> [Travail demandé]
• a. Répondez aux questions suivantes à l'aide de l'éditorial :
(i) De quel ouvrage de Wittgenstein est tirée la citation placée en exergue ?
(ii) Depuis quel philosophe, selon l'éditorial, le philosophe ne peut-il ni prouver ni réfuter l'existence de Dieu ?
(iii) Quelle démarche l'éditorial qualifie-t-il de « profondément cartésienne » ?
• b. Reproduisez fidèlement le passage de l'éditorial qui va de « Mathias Goy » jusqu'à « Mystique : mystère. ».
• c. Prolongez l'éditorial consacré à la mystique au-delà de sa dernière phrase.

> [Extrait de page]
-----

La Mystique n°49

19/12/2017

Editorial

Mathias Goy

 

« Il y a assurément de l’indicible. Il se montre. C’est le Mystique ». Wittgenstein, Tractatus logico-philosophicus, 6.522

Mystique : mystère.

Voilà qui déjà heurte la philosophie, comme projet d’énonciation rationnelle de ce qui est. Mais il se pourrait que la philosophie puisse et même doive avoir affaire à plus fort qu’elle, à savoir ce qui ne peut être dit ni rationalisé. C’est son destin, si elle veut dire le tout. Ce qui constitue à la fois son projet gandiose (car que vaudrait une philosophie qui se cantonnerait à une partie du tout, qui renoncerait à penser le reste ?), où elle trouve son échec programmé, et l’indication de son dépassement. Ses constructions sont comme des ruines magnifiques, qui laissent pointer les raisons de leur effondrement. À travers les toits effondrés, à ciel ouvert, brille le soleil de l’absolu.1e-de-couv_PHOIR_049

 Toute philosophie en effet, que sa démarche soit fondationnelle ou non, rencontre très vite l’absolu. Certes, on pourrait penser que celui-ci a deux visages irréconciliables : l’absolu comme monde présent, réalité englobante, immanence pure de la totalité où je suis, dont je suis et d’où je parle. Ou absolu comme Dieu, transcendance irréductible, définitivement séparé et absent du lieu où je parle. Mais curieusement, les opposés se rejoignent, et semblent indiquer quelque chose du secret du réel, secret bien gardé par la mystique.

Le monde, en effet, est-il si présent ? Il me déborde de toute part, et finalement, s’absente de toutes ses présentations. Je n’ai affaire qu’au ceci et au cela, à des indices du monde. Je suis trop petit pour le monde. Je ne saurais m’égaler à sa présence, je ne peux que me retirer du monde dans le langage pour en dire quelque chose, qui ne sera à nouveau qu’un découpage du monde. Le monde est absent à force d’être présent. Quant à Dieu, est-il si absent ? Plus intérieur à moi que moi-même, il est comme un appel de la transcendance, peu importe son nom. Il hante la finitude qui est amenée à son propre dépassement. Dieu présent à force d’être absent.

Certes, depuis Kant, le philosophe ne peut ni prouver ni réfuter l’existence de Dieu. En cela d’ailleurs, la démarche sartrienne visant à démontrer l’inexistence de Dieu reste profondément cartésienne. Mais justement, il reste à prendre Kant au sérieux. À savoir imaginer Dieu comme possible. Possibilité de l’extraordinaire. Cet effort rejoint d’ailleurs la tache première du philosophe, qui est de faire face à l’extraordinaire, d’expliquer l’inexplicable, de concevoir l’indicible. En effet, dès que nous nous installons dans le monde (c’est-à-dire toujours déjà), nous sommes dans l’ordinaire, le banal, le diçible, où les étants suivent leur cours de création-transformation-destruction. C’est le terrain de la science et d’une certaine philosophie du langage ordinaire.

-----

> [Données fournies]
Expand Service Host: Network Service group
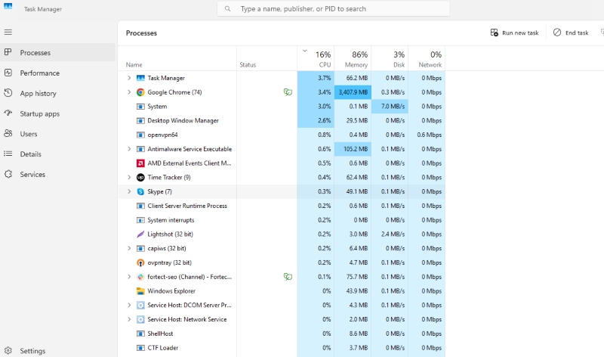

-----

> [Corrigé des exercices]
• a.
(i) Du Tractatus logico-philosophicus.
(ii) Depuis Kant.
(iii) La démarche sartrienne visant à démontrer l'inexistence de Dieu.

• b.
Mathias Goy

 

« Il y a assurément de l’indicible. Il se montre. C’est le Mystique ». Wittgenstein, Tractatus logico-philosophicus, 6.522

Mystique : mystère.

• c.
                Mais le philosophe n’est pas installé dans le monde. Il naît, comme philosophe, de son étonnement devant l’Il y a du monde, avènement qui précède tous les événements, et les rend possibles. Avènement qui n’a pas une date dans le passé, puisqu’il est genèse perpétuelle. Bergson a dénoncé l’illusion qui consiste à s’étonner qu’il y ait quelque chose plutôt que rien, alors qu’en fait nous sommes toujours déjà installés dans le quelque chose, et imaginons un néant (faussement) préalable comme une abstraction dérivée, puisqu’elle vient après-coup, comme négation de ce qui est. Son analyse est juste et permet de dénoncer une certaine conception de l’être comme devant surmonter le néant.

Mais cela n’enlève rien à l’étonnement initial : c’est la présence même du monde qui est extraordinaire, et qui fait apparaître la philosophie ridicule à tous ceux qui n’ont pas ressenti ce thaumazein. Non seulement le monde est là, mais il nous traverse, nous envahit et fait exploser tous nos concepts, phénomène saturé par excellence. Le monde, c’est ce que nous n’arriverons jamais à dire, toutes nos paroles étant l’écho assourdi de cette présence surpuissante et inconcevable, qui est en se retirant. C’est pourquoi la mystique, qui se situe en avant de la théologie comme sa pointe fine, se situe également en avant de la philosophie. Car elle est savoir de ce non-savoir, discours sur ce qui ne peut être dit. Elle cherche les traces d’une surpuissance entrevue qui se dérobe sans cesse.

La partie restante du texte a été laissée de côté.